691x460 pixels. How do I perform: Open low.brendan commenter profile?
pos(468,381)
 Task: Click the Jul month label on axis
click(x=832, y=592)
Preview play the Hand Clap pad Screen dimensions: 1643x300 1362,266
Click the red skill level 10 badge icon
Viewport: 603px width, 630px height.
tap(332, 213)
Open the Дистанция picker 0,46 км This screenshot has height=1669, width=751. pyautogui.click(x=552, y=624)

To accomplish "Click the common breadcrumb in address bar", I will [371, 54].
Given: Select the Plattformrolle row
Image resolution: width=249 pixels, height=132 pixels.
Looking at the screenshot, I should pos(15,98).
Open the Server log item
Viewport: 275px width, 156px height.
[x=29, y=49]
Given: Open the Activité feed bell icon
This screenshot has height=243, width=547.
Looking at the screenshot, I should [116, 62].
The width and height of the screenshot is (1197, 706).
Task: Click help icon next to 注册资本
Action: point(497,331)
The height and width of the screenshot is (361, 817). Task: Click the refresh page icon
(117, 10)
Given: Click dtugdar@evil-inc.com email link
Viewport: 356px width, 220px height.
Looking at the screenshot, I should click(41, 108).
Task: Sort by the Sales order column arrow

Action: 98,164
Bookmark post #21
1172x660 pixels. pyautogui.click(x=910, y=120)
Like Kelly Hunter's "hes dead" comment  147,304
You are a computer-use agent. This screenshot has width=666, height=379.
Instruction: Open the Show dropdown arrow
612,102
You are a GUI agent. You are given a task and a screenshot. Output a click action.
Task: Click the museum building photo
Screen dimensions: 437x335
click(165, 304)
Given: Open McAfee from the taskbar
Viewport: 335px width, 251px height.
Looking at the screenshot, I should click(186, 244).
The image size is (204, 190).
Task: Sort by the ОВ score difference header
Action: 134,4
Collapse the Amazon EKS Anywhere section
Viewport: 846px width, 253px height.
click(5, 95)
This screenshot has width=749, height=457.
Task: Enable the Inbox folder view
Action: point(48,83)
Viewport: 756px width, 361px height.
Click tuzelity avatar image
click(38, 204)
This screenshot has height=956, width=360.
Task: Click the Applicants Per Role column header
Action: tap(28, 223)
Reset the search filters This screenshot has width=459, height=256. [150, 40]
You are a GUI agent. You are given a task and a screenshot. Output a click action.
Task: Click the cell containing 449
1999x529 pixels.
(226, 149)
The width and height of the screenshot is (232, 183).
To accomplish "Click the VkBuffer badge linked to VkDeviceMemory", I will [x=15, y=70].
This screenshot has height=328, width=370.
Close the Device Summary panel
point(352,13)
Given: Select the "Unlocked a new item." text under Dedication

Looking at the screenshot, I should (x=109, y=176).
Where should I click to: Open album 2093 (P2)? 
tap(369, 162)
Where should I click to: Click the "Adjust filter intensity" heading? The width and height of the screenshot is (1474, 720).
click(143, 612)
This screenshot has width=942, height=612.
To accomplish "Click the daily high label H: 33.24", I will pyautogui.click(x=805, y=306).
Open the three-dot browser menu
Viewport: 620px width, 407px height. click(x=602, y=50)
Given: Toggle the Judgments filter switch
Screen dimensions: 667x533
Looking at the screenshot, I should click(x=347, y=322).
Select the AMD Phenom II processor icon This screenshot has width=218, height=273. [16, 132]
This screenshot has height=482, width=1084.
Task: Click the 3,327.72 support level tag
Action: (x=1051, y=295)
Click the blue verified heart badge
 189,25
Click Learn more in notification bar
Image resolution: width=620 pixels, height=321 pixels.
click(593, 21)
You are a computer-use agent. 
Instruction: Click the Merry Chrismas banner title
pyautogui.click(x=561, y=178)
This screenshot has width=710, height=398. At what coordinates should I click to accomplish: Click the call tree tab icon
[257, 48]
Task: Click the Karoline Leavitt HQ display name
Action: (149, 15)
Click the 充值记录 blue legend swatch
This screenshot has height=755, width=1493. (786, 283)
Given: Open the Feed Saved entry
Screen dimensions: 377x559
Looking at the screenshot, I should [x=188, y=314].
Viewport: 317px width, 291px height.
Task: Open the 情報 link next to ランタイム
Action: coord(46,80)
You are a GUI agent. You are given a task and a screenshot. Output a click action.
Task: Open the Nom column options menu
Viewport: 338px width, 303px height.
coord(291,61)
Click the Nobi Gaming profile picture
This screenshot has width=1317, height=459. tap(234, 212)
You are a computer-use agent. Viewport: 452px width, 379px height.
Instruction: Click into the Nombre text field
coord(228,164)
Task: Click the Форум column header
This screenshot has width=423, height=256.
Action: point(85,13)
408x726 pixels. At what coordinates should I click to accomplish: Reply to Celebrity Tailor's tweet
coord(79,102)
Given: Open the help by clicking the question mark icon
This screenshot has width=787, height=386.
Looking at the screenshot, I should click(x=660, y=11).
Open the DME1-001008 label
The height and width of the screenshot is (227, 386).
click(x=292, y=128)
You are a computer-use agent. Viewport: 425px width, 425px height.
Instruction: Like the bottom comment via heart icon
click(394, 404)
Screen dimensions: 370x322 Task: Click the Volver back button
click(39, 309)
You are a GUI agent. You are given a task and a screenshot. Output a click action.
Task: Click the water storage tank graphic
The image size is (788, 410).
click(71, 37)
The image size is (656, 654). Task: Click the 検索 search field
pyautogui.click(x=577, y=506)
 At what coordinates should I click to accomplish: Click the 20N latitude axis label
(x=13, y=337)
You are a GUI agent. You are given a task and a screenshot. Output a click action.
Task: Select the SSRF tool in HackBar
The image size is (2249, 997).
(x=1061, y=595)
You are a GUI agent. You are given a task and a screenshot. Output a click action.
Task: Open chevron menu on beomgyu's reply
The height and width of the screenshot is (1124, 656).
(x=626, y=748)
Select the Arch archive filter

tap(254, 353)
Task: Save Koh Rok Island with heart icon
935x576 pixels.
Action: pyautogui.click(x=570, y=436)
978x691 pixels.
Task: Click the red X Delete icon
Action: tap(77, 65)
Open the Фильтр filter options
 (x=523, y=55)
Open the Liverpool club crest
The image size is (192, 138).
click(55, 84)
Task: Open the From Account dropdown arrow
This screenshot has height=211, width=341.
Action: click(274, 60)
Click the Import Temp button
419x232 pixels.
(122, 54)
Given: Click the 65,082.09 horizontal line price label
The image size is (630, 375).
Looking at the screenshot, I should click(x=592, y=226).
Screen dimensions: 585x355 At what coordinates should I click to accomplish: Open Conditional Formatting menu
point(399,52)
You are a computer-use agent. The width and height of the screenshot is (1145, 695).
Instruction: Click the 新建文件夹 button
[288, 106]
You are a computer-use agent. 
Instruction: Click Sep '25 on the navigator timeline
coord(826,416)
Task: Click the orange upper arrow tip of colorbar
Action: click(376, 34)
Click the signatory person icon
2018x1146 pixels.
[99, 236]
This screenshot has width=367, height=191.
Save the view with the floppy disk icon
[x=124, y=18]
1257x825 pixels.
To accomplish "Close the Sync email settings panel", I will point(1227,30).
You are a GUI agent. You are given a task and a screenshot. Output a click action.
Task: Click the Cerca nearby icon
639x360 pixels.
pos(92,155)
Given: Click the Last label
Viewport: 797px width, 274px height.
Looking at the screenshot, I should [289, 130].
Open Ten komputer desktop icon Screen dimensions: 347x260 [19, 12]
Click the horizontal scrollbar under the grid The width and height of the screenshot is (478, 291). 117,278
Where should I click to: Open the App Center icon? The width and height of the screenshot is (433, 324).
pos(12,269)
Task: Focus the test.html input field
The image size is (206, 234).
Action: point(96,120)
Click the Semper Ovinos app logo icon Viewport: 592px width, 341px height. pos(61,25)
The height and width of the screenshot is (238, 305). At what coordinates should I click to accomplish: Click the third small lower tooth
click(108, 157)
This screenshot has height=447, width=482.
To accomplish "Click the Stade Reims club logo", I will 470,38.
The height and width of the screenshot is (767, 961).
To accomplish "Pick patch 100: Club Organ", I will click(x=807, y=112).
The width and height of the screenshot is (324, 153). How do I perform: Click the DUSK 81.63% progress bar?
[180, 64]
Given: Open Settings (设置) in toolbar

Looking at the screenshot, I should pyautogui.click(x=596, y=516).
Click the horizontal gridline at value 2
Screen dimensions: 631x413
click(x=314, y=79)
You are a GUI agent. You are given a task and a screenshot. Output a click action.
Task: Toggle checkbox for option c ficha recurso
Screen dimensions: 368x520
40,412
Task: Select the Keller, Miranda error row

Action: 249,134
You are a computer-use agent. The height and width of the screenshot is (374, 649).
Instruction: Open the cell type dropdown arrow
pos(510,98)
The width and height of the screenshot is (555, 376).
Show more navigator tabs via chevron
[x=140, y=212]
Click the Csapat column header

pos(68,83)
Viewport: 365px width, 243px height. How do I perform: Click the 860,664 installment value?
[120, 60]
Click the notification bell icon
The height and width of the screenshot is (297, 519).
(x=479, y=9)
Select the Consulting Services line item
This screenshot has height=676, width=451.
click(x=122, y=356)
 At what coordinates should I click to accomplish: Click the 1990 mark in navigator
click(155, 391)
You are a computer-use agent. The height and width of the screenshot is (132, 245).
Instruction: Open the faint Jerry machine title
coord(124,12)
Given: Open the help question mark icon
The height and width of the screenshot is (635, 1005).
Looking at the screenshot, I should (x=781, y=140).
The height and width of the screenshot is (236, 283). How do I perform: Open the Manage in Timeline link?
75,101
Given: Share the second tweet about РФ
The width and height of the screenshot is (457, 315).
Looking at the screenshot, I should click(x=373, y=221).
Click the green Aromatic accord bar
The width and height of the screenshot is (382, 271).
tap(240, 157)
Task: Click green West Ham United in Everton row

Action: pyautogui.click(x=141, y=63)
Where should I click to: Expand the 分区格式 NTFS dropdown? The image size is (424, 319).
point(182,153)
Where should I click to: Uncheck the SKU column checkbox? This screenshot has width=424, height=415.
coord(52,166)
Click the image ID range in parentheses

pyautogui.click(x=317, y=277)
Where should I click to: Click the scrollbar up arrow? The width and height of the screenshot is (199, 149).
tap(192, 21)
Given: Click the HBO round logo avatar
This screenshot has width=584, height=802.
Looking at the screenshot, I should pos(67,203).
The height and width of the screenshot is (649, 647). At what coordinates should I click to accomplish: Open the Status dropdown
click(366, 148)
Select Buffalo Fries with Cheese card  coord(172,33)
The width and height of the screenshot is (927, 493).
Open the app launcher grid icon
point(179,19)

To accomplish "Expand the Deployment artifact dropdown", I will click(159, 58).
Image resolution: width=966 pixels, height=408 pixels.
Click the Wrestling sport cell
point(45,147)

------------------------------

** Task directions **
Return only the lines between the one holding "Given: Open McAfee from the taskbar" and the one holding "The width and height of the screenshot is (232, 183).", inclusive, exactly as they appear above.

** Solution **
Given: Open McAfee from the taskbar
Viewport: 335px width, 251px height.
Looking at the screenshot, I should click(186, 244).
The image size is (204, 190).
Task: Sort by the ОВ score difference header
Action: 134,4
Collapse the Amazon EKS Anywhere section
Viewport: 846px width, 253px height.
click(5, 95)
This screenshot has width=749, height=457.
Task: Enable the Inbox folder view
Action: point(48,83)
Viewport: 756px width, 361px height.
Click tuzelity avatar image
click(38, 204)
This screenshot has height=956, width=360.
Task: Click the Applicants Per Role column header
Action: tap(28, 223)
Reset the search filters This screenshot has width=459, height=256. [150, 40]
You are a GUI agent. You are given a task and a screenshot. Output a click action.
Task: Click the cell containing 449
1999x529 pixels.
(226, 149)
The width and height of the screenshot is (232, 183).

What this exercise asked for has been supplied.